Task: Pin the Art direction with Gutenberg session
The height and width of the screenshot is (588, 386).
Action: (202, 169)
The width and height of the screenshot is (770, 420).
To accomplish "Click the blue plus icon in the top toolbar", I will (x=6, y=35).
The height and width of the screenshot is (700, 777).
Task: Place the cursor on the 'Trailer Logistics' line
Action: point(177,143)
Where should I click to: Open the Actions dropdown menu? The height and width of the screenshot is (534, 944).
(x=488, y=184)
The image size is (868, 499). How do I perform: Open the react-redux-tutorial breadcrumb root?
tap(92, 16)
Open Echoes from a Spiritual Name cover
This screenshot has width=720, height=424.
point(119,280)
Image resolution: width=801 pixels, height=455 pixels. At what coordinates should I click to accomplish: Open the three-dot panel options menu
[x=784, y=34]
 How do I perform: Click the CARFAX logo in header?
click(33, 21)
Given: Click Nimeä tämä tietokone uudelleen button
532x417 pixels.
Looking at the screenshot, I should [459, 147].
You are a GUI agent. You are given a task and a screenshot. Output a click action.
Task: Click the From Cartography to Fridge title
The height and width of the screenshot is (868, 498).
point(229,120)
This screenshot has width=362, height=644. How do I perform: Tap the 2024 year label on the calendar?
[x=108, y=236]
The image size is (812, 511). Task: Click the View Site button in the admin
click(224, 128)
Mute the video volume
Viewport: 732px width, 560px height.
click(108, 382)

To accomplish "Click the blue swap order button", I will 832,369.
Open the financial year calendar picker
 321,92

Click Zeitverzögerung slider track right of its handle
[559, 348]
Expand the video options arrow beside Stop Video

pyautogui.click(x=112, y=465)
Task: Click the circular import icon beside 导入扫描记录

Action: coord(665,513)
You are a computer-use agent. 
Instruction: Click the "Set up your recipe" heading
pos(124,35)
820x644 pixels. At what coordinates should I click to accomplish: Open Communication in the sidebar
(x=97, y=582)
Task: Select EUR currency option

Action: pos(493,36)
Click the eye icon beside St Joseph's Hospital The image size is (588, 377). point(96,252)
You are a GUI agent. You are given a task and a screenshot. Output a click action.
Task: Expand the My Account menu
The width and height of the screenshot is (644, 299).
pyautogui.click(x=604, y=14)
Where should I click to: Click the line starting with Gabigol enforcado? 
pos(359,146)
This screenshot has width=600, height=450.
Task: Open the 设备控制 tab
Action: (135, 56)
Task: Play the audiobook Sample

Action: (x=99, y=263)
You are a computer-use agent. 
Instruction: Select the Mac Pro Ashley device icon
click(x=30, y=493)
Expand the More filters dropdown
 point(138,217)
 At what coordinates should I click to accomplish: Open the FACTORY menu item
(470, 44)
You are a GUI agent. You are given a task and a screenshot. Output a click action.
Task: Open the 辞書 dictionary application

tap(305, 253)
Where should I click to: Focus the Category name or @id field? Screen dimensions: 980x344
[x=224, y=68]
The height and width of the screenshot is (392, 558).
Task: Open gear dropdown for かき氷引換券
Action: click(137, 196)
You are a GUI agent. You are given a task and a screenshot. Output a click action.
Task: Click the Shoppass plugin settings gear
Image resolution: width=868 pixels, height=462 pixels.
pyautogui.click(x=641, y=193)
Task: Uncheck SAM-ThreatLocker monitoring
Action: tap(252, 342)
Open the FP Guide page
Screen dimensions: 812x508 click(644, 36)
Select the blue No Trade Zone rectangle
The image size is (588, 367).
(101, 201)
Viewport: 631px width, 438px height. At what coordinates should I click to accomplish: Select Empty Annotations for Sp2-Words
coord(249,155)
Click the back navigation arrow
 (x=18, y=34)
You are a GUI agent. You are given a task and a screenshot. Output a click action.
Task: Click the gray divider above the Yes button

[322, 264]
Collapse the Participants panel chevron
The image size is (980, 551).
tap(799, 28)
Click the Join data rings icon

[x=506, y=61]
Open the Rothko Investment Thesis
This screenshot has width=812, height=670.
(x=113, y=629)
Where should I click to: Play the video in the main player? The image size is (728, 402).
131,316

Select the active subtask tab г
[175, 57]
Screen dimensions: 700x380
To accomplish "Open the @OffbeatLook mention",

= = = = =

WHAT THIS TASK INVOLVES:
Could you write out, exactly, each line of the data above from the one containing "Select the active subtask tab г" through the last, including both?

OUTPUT BELOW:
Select the active subtask tab г
[175, 57]
Screen dimensions: 700x380
To accomplish "Open the @OffbeatLook mention",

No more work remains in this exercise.